- The paper introduces CodeVisionary, a dual-stage framework that automates the evaluation of LLM-generated code by integrating multisource knowledge analysis with negotiation-based scoring.
- The framework outperforms baseline evaluators by achieving higher correlation scores (Pearson, Spearman, Kendall-Tau) with human judgments on challenging benchmarks.
- The approach produces detailed Markdown reports covering environment setup, task decomposition, execution results, and optimization suggestions for developers.
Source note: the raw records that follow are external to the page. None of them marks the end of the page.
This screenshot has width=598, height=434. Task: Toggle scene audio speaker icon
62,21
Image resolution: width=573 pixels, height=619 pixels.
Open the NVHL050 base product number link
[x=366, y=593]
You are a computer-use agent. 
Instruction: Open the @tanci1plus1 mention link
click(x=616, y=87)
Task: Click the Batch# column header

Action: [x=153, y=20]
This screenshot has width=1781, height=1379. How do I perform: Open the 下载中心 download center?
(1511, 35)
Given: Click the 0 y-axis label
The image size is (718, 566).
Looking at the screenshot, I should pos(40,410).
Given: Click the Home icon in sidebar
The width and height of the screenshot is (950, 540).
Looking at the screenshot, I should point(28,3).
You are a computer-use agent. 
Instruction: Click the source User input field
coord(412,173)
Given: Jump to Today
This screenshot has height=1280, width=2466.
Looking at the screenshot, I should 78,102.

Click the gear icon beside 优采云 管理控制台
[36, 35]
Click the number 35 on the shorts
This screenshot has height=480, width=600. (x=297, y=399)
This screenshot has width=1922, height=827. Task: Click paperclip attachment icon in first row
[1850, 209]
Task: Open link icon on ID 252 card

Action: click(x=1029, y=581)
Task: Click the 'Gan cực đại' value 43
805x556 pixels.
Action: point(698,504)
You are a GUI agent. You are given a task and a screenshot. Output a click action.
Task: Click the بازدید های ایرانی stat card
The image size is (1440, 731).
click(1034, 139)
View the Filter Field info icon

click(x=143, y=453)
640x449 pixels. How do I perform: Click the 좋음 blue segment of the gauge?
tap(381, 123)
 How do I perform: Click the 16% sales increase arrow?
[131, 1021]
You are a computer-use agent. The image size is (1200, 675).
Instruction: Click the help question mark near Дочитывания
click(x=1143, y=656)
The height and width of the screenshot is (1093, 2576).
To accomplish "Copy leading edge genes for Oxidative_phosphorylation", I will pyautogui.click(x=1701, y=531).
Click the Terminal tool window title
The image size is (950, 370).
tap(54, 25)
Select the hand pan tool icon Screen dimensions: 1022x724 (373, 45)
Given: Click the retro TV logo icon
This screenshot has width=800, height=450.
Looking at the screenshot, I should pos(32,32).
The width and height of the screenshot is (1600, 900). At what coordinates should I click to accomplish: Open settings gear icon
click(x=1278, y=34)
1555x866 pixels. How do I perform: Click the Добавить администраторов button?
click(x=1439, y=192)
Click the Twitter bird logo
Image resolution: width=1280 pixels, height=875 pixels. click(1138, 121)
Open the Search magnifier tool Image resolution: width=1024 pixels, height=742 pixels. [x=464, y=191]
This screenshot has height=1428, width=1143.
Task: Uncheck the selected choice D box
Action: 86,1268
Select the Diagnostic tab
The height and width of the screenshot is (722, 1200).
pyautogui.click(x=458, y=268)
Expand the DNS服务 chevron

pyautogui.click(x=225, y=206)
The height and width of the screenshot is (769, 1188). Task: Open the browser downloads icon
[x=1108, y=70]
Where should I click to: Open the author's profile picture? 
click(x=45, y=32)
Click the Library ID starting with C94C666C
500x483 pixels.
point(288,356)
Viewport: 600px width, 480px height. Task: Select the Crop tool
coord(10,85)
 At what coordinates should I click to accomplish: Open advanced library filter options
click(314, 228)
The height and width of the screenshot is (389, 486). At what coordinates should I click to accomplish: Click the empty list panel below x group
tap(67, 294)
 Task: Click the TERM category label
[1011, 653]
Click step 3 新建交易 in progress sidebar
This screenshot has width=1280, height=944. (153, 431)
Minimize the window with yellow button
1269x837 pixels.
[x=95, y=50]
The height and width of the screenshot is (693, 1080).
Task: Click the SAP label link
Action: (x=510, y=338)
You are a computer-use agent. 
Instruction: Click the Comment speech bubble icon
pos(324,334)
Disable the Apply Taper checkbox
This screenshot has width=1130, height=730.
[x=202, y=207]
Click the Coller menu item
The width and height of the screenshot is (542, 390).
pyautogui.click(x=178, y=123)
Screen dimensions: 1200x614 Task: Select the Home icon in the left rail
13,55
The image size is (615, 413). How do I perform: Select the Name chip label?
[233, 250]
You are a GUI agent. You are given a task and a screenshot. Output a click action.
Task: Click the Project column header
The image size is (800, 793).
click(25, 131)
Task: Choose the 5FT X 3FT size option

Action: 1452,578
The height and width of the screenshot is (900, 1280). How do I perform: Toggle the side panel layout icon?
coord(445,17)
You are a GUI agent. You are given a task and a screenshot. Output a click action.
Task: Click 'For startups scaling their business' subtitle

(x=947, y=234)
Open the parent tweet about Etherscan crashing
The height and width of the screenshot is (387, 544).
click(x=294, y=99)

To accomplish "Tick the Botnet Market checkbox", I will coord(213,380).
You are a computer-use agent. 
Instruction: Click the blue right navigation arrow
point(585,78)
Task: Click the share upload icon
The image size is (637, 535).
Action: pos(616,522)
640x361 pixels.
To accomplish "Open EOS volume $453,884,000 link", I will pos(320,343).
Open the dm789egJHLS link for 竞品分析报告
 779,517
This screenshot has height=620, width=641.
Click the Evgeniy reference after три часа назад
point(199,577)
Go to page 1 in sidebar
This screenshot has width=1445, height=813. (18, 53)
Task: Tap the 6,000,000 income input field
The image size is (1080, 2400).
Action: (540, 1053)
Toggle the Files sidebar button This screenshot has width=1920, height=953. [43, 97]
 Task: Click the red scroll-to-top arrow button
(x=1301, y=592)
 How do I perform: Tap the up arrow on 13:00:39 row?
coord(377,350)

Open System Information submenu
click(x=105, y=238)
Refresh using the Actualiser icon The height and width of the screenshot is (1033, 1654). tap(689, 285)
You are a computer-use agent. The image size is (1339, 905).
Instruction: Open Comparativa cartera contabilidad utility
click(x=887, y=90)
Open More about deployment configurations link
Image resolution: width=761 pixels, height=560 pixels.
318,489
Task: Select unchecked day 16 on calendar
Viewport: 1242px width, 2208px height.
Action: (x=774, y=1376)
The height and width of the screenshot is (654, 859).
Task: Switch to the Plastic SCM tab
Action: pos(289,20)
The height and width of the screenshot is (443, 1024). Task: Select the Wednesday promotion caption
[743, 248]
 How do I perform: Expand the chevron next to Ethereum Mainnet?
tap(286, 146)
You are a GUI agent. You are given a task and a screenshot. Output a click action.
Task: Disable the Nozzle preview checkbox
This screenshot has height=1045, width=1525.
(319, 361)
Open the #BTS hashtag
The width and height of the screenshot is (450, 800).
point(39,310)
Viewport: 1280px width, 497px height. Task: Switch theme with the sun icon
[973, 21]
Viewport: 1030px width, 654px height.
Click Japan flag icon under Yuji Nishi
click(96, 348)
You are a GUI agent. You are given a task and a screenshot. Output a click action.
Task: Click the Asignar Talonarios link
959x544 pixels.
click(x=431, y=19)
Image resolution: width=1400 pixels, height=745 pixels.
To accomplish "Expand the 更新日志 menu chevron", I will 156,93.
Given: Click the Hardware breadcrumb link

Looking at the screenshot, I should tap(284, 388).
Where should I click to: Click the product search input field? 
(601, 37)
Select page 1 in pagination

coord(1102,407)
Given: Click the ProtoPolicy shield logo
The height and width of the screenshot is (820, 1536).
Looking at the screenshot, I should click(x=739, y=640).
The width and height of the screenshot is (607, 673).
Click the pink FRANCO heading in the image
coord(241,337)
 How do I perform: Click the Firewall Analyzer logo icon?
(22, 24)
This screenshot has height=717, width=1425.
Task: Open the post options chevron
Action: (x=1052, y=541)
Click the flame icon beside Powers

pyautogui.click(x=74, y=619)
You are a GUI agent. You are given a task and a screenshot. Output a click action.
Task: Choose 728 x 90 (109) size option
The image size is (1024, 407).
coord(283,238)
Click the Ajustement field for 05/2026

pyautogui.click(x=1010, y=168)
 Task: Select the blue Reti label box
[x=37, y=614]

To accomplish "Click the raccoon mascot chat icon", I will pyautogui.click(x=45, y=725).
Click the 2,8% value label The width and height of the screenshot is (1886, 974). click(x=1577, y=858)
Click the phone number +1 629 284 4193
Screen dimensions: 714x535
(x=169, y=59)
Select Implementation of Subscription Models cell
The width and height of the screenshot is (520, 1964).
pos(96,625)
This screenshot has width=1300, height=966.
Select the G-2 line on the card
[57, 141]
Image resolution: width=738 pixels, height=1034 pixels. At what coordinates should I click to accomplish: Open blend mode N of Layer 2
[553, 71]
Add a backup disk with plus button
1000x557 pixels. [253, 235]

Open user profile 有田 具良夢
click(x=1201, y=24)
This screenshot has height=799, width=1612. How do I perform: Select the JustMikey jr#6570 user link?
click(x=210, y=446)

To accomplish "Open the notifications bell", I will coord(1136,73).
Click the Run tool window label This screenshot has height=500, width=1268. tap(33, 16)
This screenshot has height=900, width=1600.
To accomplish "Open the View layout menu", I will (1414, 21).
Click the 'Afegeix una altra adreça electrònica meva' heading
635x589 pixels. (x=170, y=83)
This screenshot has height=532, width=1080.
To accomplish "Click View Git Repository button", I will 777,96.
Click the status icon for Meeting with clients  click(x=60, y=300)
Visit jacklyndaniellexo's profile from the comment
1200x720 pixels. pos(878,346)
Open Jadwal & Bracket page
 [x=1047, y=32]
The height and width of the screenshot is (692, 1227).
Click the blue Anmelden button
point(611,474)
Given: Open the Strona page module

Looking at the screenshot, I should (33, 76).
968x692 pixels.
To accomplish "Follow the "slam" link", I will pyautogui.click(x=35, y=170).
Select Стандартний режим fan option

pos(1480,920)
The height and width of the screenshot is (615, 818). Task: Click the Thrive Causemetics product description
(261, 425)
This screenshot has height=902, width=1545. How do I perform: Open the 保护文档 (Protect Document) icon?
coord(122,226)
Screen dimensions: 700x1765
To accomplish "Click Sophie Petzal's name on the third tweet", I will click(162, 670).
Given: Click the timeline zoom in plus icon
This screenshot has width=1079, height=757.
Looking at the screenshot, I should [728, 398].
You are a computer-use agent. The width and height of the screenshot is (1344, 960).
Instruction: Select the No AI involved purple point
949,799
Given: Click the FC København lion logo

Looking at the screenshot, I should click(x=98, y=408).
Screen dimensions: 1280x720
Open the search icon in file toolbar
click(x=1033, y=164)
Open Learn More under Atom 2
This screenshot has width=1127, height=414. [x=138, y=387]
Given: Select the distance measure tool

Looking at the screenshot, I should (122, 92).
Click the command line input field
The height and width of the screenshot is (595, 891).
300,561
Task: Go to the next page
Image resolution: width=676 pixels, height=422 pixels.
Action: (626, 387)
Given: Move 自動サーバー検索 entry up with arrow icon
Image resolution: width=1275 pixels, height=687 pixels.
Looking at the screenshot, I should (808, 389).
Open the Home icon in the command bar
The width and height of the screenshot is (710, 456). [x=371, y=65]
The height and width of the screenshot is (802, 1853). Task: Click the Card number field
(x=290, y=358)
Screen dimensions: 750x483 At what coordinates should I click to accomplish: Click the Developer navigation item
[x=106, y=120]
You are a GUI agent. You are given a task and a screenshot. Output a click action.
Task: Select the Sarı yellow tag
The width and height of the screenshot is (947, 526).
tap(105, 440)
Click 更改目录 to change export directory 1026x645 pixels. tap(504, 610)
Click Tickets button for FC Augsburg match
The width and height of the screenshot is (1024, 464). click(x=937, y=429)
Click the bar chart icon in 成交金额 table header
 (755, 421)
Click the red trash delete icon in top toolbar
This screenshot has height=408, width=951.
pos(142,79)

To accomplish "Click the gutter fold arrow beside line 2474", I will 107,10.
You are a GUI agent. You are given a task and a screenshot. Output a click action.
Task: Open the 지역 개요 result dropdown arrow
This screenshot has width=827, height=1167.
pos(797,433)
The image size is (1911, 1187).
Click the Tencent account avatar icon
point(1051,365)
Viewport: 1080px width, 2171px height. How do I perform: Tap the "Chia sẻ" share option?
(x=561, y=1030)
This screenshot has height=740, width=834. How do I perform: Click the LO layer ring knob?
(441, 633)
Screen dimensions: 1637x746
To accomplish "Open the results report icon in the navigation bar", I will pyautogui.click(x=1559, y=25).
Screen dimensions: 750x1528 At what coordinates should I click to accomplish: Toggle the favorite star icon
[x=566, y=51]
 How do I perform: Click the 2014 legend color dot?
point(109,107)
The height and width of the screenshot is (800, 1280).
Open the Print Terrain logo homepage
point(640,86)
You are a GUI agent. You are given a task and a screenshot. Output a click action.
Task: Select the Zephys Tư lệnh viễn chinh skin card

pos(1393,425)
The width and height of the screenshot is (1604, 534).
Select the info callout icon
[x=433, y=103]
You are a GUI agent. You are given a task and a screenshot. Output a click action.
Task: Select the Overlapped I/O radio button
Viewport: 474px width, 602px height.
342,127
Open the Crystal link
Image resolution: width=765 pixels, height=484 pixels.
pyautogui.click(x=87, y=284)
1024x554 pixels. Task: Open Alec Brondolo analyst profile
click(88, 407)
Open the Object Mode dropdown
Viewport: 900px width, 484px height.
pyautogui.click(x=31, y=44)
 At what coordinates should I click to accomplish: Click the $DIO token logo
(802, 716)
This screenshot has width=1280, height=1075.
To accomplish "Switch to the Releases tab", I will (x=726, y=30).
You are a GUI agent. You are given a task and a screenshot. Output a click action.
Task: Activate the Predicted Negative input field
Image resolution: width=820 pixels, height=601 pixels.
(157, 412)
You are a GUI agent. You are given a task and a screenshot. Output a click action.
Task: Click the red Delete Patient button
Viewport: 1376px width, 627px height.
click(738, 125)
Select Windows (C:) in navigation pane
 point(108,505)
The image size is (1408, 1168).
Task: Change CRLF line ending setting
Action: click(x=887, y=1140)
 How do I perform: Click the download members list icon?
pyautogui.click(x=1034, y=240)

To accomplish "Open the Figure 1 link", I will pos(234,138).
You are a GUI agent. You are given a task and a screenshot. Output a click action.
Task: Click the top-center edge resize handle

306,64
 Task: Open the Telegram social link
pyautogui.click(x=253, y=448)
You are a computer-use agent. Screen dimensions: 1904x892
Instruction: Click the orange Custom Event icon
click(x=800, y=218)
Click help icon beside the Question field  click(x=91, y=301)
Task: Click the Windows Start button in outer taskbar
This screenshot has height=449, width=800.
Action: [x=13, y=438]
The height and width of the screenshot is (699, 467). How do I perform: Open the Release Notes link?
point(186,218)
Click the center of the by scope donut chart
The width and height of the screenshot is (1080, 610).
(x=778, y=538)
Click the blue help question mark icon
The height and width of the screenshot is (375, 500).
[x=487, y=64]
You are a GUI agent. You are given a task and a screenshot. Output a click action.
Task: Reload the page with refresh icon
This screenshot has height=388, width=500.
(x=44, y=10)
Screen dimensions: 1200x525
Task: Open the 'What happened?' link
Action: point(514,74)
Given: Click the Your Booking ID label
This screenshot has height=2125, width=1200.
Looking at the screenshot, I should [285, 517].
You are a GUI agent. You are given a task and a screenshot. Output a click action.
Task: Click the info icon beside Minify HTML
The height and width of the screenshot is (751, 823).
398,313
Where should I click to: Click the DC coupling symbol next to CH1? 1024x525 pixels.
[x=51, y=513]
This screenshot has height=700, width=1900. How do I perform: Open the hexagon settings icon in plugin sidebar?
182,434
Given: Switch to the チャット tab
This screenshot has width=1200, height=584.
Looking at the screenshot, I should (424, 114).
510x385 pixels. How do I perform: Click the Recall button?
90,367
This paper introduces CodeVisionary, an agent-based framework designed to evaluate the code generation capabilities of LLMs (2504.13472). It addresses the limitations of existing evaluation methods: human evaluation is costly and time-consuming, metric-based methods often require hard-to-obtain reference code or tests, and current LLM-based methods lack access to diverse knowledge sources (like up-to-date documentation, runtime information, or visual feedback) and struggle to comprehend complex code.
CodeVisionary operates in two main stages:
- Multisource Knowledge Analysis Stage: This stage aims to gather comprehensive information needed for evaluation. An LLM agent orchestrates this process through a four-phase cycle:
- Construct: Sets up an isolated, executable environment (using Docker) based on the code generation task and the LLM's response. This includes installing necessary language interpreters, dependencies, and configuration files.
- Comprehend: The agent breaks down the initial code generation task into smaller, specific requirements to better understand the evaluation scope.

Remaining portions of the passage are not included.